PREDICTORの設計では、(1)シアル酸の一種である Neu5Ac (N-acetylneuraminic acid: N-アセチルノイラミン酸) を認識するアプタマーとスプリット・トリガー配列を結合させた糖鎖プローブである GP (glycan probe: 糖鎖プローブ) と、(2)標的RNA (U1 snRNA、SNORD2、U8) の特異的配列を認識するRNAプローブである RP (RNA probe: RNAプローブ) の二重認識システムを構築した。両プローブが同一のglycoRNA上で近接結合したときのみ、スプリット・トリガーが再構成されてイニシエーターとして機能し、蛍光修飾 (FAM) および消光修飾 (BHQ1) を施したヘアピン状DNA基質 (S1、S2) と補助鎖 (A1、A2) の間で、酵素フリーの toehold 介在性ストランド置換反応による樹状 (dendritic) DNA自己組み立ておよび非線形 HCR (hybridization chain reaction: ハイブリダイゼーション連鎖反応) を誘起する設計とした。この回路動作は、12% native PAGE (polyacrylamide gel electrophoresis: ポリアクリルアミドゲル電気泳動) および AFM (atomic force microscopy: 原子間力顕微鏡) による流体モードでの形状観察、ならびに蛍光スペクトル測定により検証した。
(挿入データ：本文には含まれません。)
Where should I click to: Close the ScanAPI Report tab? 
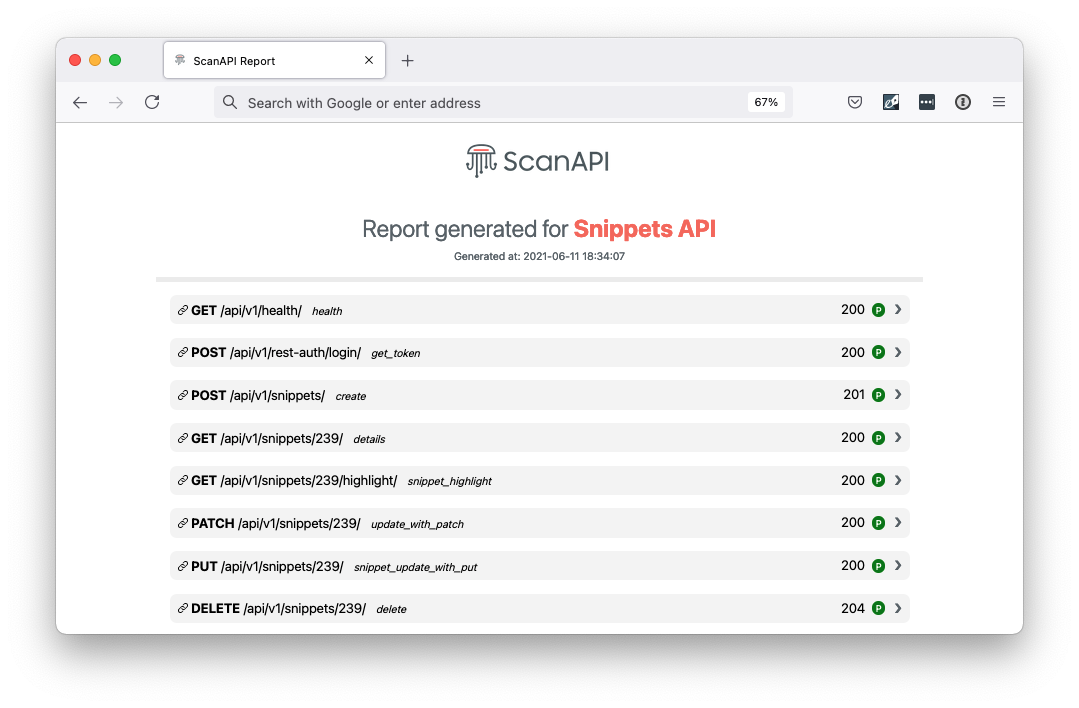(x=369, y=61)
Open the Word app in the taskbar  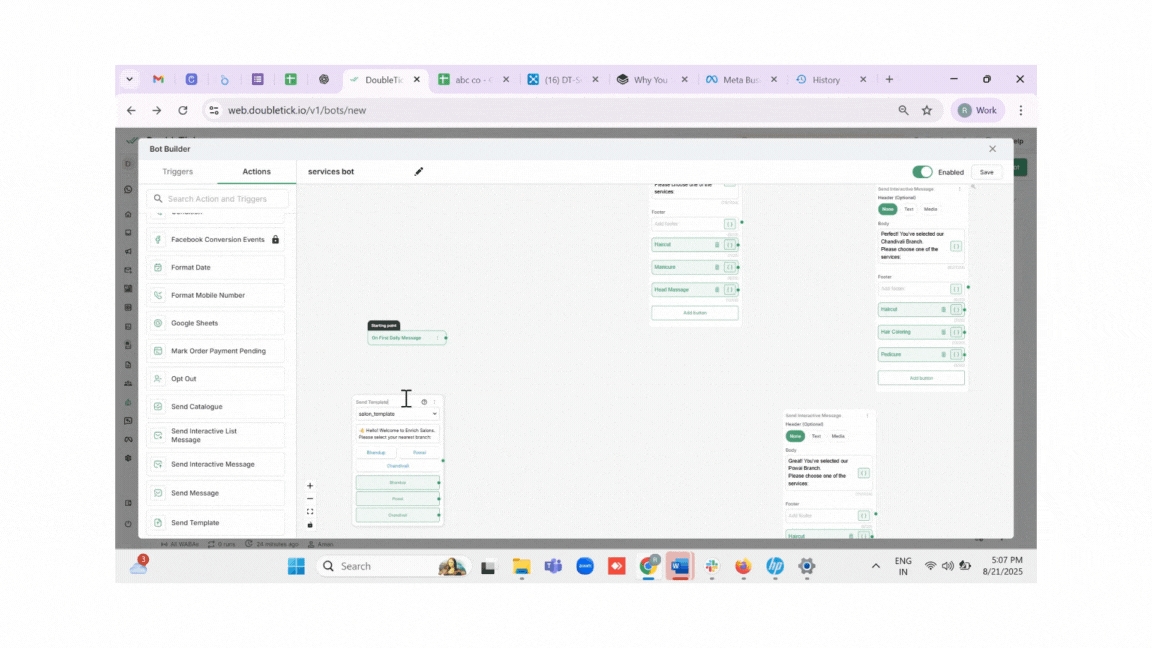click(680, 566)
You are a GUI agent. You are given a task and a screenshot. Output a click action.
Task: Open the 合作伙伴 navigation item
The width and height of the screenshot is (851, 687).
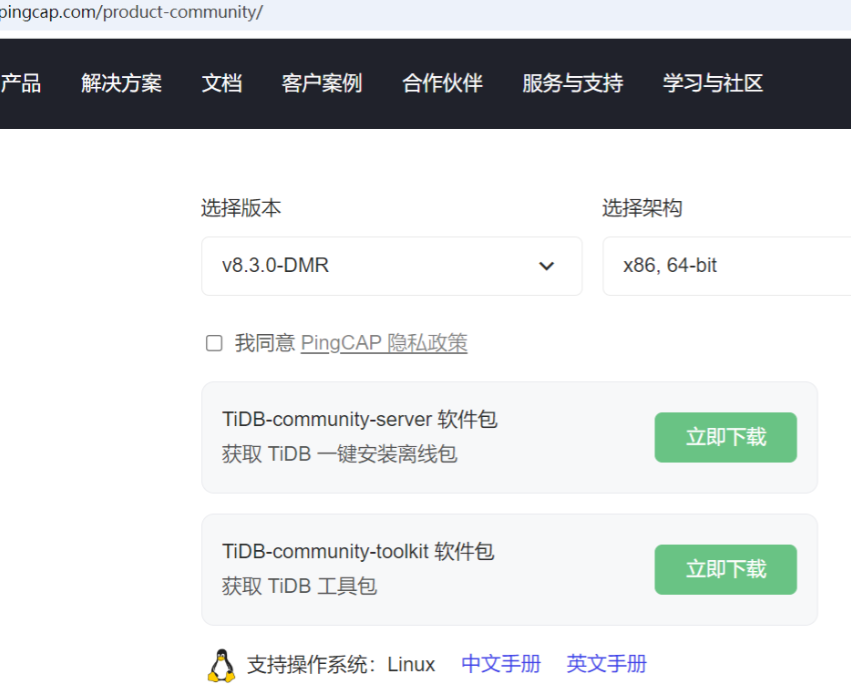[x=442, y=83]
特異性の検証として、RNase A/T1 混合物によるRNA分解、PNGase FによるN-結合型糖鎖切断、neuraminidaseによるシアル酸切断、O-glycosidaseによるO-結合型糖鎖切断、および糖鎖合成阻害剤 (kifunensine、NGI-1) 処理を行い、CLSM (confocal laser scanning microscopy: 共焦点レーザー走査顕微鏡) およびフローサイトメトリーを用いて蛍光シグナルの変化を評価した。sEVはアルデヒド/硫酸ラテックスビーズに吸着させてビーズベースのアッセイに供した。既存技術であるARPLAおよびHieCo2との性能比較は、5 × 10³ から 5 × 10⁹ particles/mL の濃度範囲で実施した。
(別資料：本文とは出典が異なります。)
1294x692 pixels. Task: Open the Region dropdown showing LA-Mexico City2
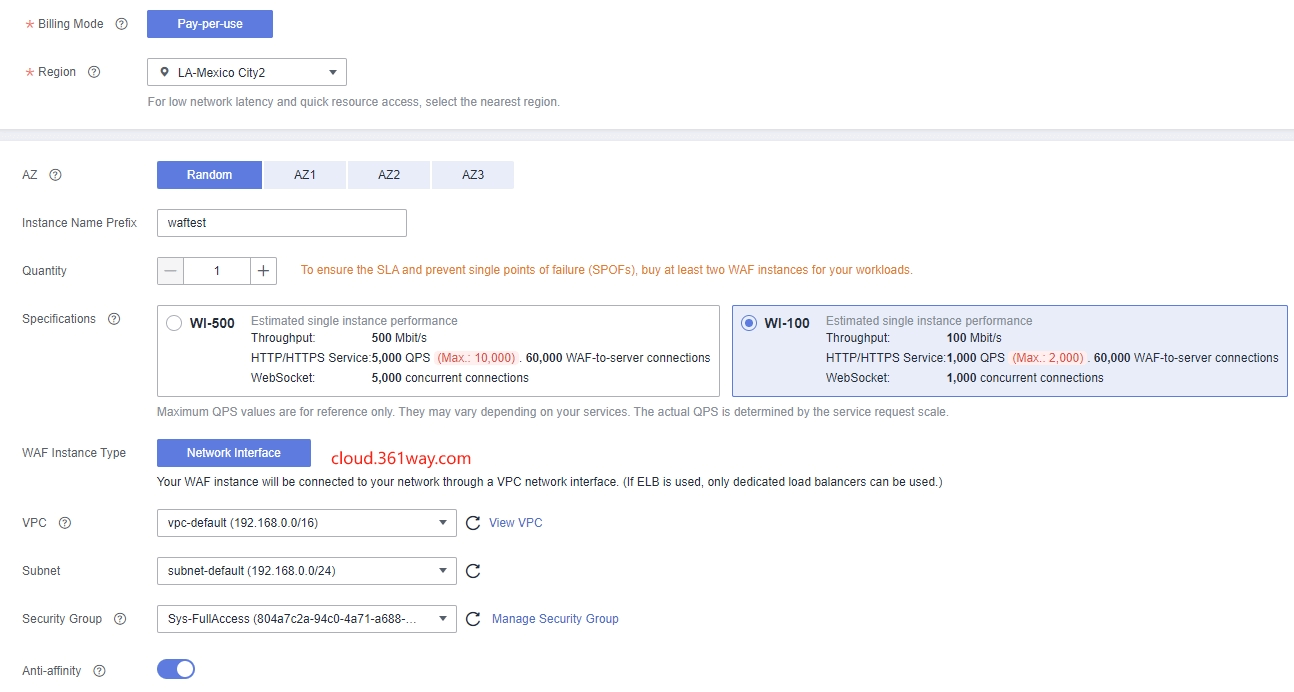tap(246, 71)
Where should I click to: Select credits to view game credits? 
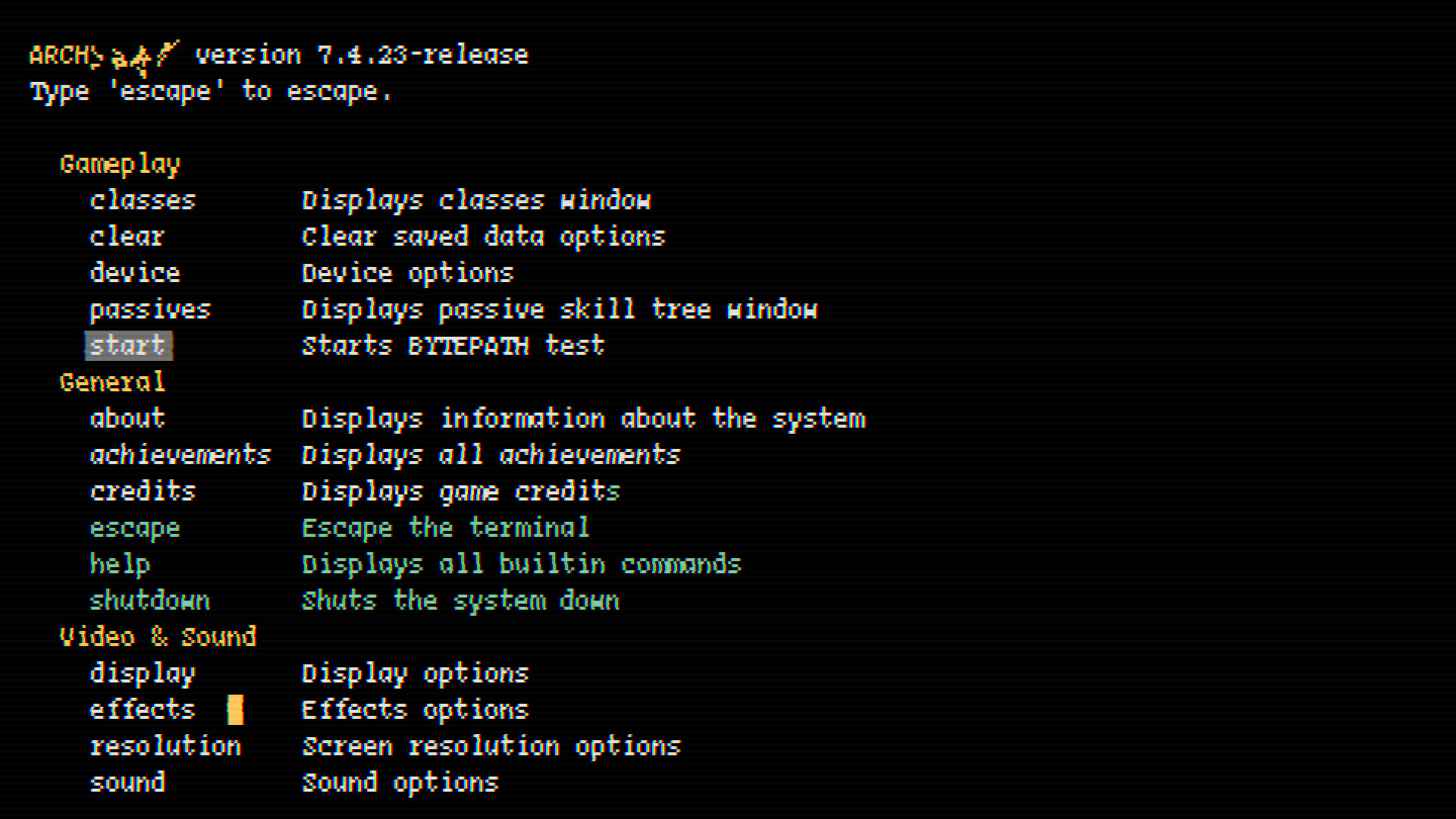pyautogui.click(x=143, y=491)
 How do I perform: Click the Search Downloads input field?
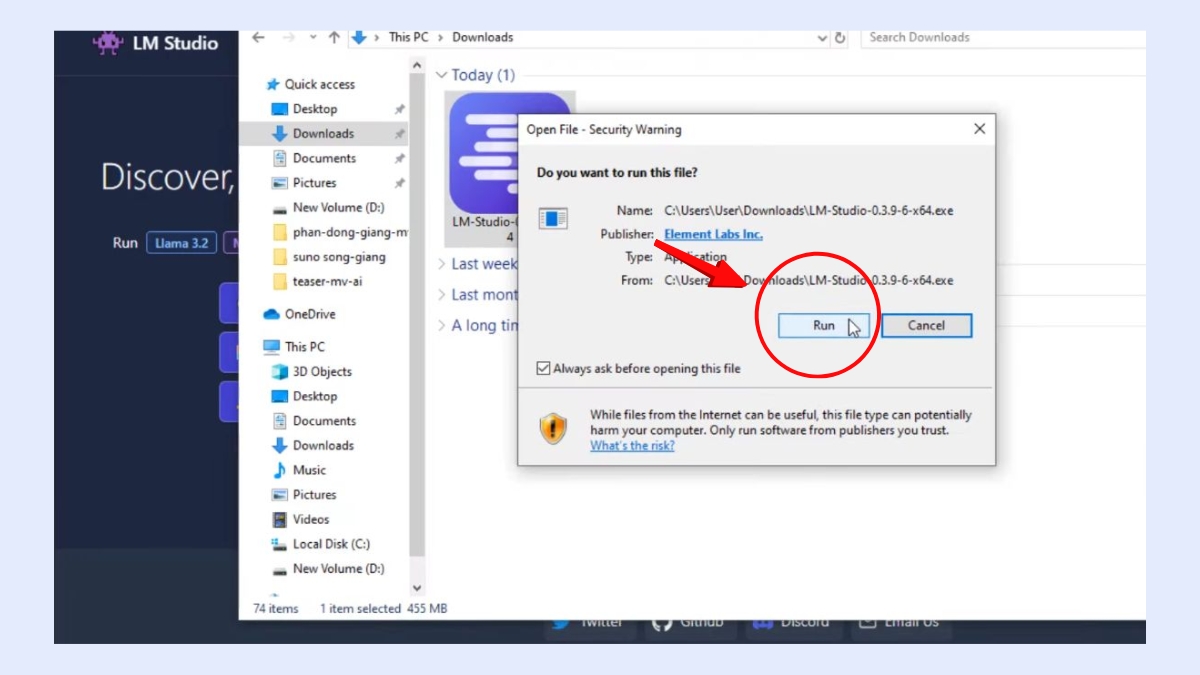[x=1000, y=38]
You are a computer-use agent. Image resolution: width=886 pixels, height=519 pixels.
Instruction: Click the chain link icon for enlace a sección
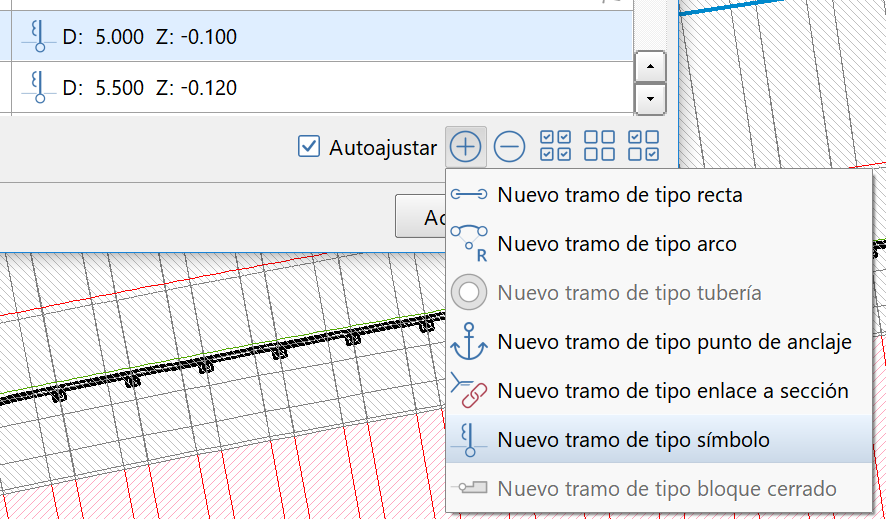click(x=468, y=391)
機能解析として、AFMナノインデンテーション法を用いてsEVのYoung’s modulus (ヤング率) を測定し、膜剛性を算出した。また、THP-1を PMA (phorbol 12-myristate 13-acetate: フォルボール 12-ミリスタート 13-アセタート) (100 nM、72時間) で分化させたM0マクロファージへの、PKH26で蛍光標識したsEVの取り込み能をCLSMおよびフローサイトメトリーで定量し、iNOS (inducible nitric oxide synthase: 誘導型一酸化窒素合成酵素) の発現レベルをウェスタンブロットで評価した。統計解析には GraphPad Prism 8.0 を使用し、2群間比較には two-tailed unpaired Student’s t-test (t検定)、多群間比較には one-way ANOVA (一元配置分散分析) および Tukey’s multiple-comparison test (多重比較検定) を用いた。